In diesem Zusammenhang sei die Kunst in Erinnerung gerufen, Unternehmen „beidhändig“ zu führen. Beidhändig heißt, mit der einen Hand das bestehende Portfolio auszuschöpfen und in Umsatz und Gewinn zu verwandeln. Mit der anderen Hand – gleichrangig und mit gleicher Energie – kümmert man sich um jene Innovationen, die die Zukunft sichern sollen.
1. Ausschöpfungs-Portfolio
Hier geht es um das bestehende Angebot, um Effizienz (ja, auch um Automatisierung) und Wachstum. Um dieses Portfolio zu handeln, braucht es Manager, die verlässlich, zeit- und kostentreu planen, organisieren und abwickeln. Die aus fixen vorgegebenen Budgets das Beste machen und zuverlässig ihre Zahlen liefern. Das größte Risiko für das Ausschöpfungs-Portfolio sind unvorhergesehene Krisen (Corona gehört dazu), neue Technologien, Mitbewerber oder Gesetzesänderungen. Spätestens dann muss das Geschäft neu erfunden werden und es heißt: zurück ins Auslotungs-Portfolio.
2. Auslotungs-Portfolio
Hier werden Geschäftsideen geboren und entwickelt, bis sie groß genug sind, um ausgeschöpft zu werden. Früher geschah das nach langwierigen Planungs- und Entwicklungszyklen.
Nach der Finanzkrise von 2008 freundeten sich Unternehmen weltweit mit der Start-up-Attitüde an: Gut ist, wohinter man skalierbare Geschäftsmodelle erkennt. Für solche Ideen stellt man Hypothesen auf, hinsichtlich Erwünschtheit im Markt, Umsetzbarkeit, Rentabilität und Anpassbarkeit an neue Bedingungen.
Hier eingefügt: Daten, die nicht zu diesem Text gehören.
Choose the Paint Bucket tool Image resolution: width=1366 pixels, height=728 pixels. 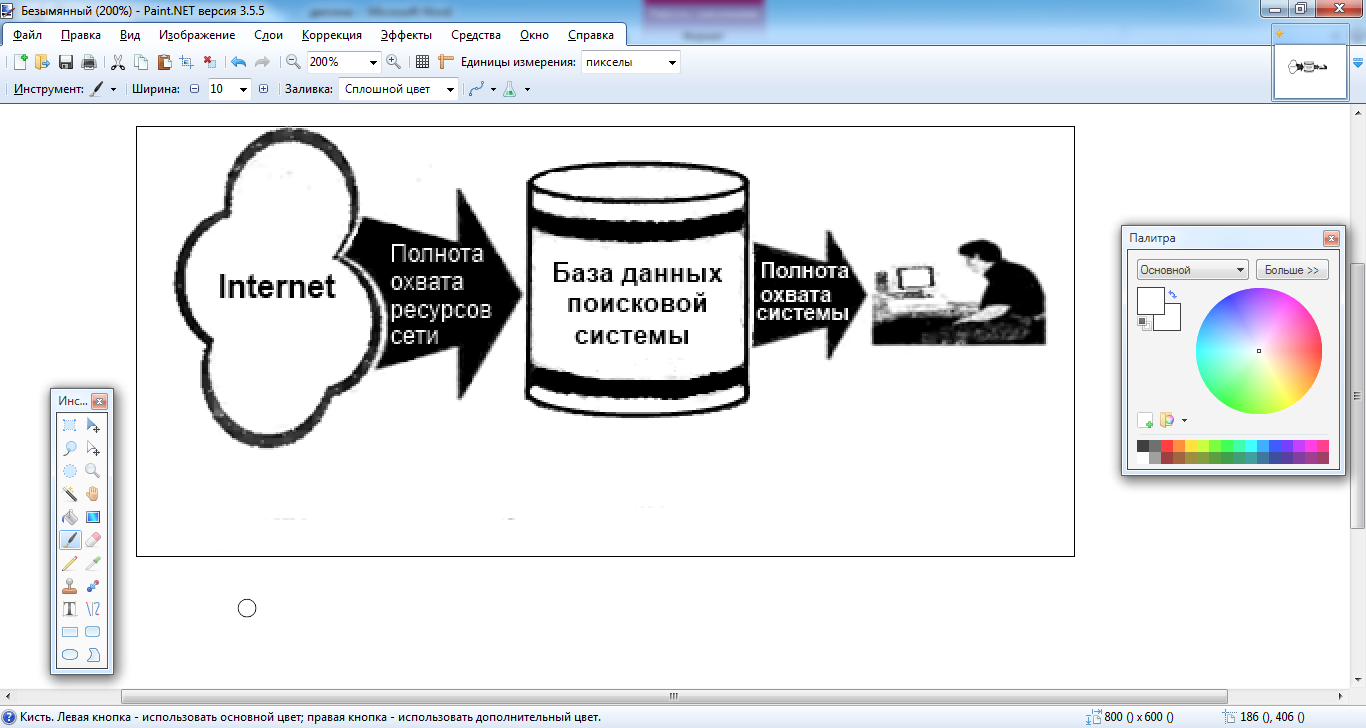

Diese Hypothesen testet man mit billigen Prototypen (MVPs, Minimum Viable Products) gemeinsam mit den potenziellen Kunden. Finden die das Angebot so gut, dass sie auch dafür zahlen würden, entwickelt man die Prototypen weiter. Ansonsten passt man sie an oder lässt sie schnell sterben. Hier sind die Budgets sind anfangs winzigklein und steigen mit jeder erfolgreich absolvierten Testrunde.
Eine solche Arbeitsweise verlangt nach Entrepreneuren mit unerschöpflichen Energiereserven, denen Ungewissheit nichts ausmacht. Ob sie scheitern oder vorankommen, eine Lernlektion ist ihnen genauso viel wert wie ein erfolgreich absolvierter Testlauf. Manche Autoren (siehe Buchtipp) empfehlen, den Chief Entrepreneur gleichrangig mit dem CEO, der das Ausschöpfungs-Portfolio managt, direkt dem Vorstandsvorsitzenden zu unterstellen. Nur das gewährleiste Gleichrangigkeit.
Radikaler Umbruch
Wer nicht zwei Portfolios nebeneinander führen will, kann gleich über einen radikalen Geschäftsmodellwandel nachdenken. Etwa Zielgruppe oder Vertriebskanal betreffend: Von der Nische zum Massenmarkt (Tesla!) oder umgekehrt, wie zahlreiche Craft-Biere es beweisen. Oder unter Ausschaltung des Zwischenhandels, wie Nespresso oder die Apple Stores es vormachen.
Oder die Art betreffend, wie man Wert für den Kunden erschafft. Mobilfunker HoT belastet sich erst gar nicht mit eigener Netzwerkinfrastruktur, sondern kauft sie zu und stellt sie fixkostenfrei seinen Kunden zur Verfügung. Big Data kann hier gute Dienste leisten: 23andMe verdient am Verkauf von DNA-Tests direkt an Verbraucher. Für deren (anonymisierte) Daten interessieren sich wiederum Medizin- und Pharmaindustrie – Doppeljackpot.
Beim dritte radikalen Geschäftsmodellwandel denkt man nach, wie Gewinne uns Kosten auf völlig neue Art entstehen können. Berühmt ist das Hilti-Beispiel, das nicht mehr am Verkauf seiner Geräte verdient, sondern am Full Service für den gesamten Gerätepark seiner Kunden, inklusive Fremdmarken. Adobe spart sich jede Menge Akquise- und Wiedergewinnungskosten, seit Kunden die Suiten nicht mehr alle paar Jahre neu erwerben müssen. Mit einem Abo-Modell mit Jahresgebühr, das alle Updates inkludiert, hat Adobe sie langfristig am Haken.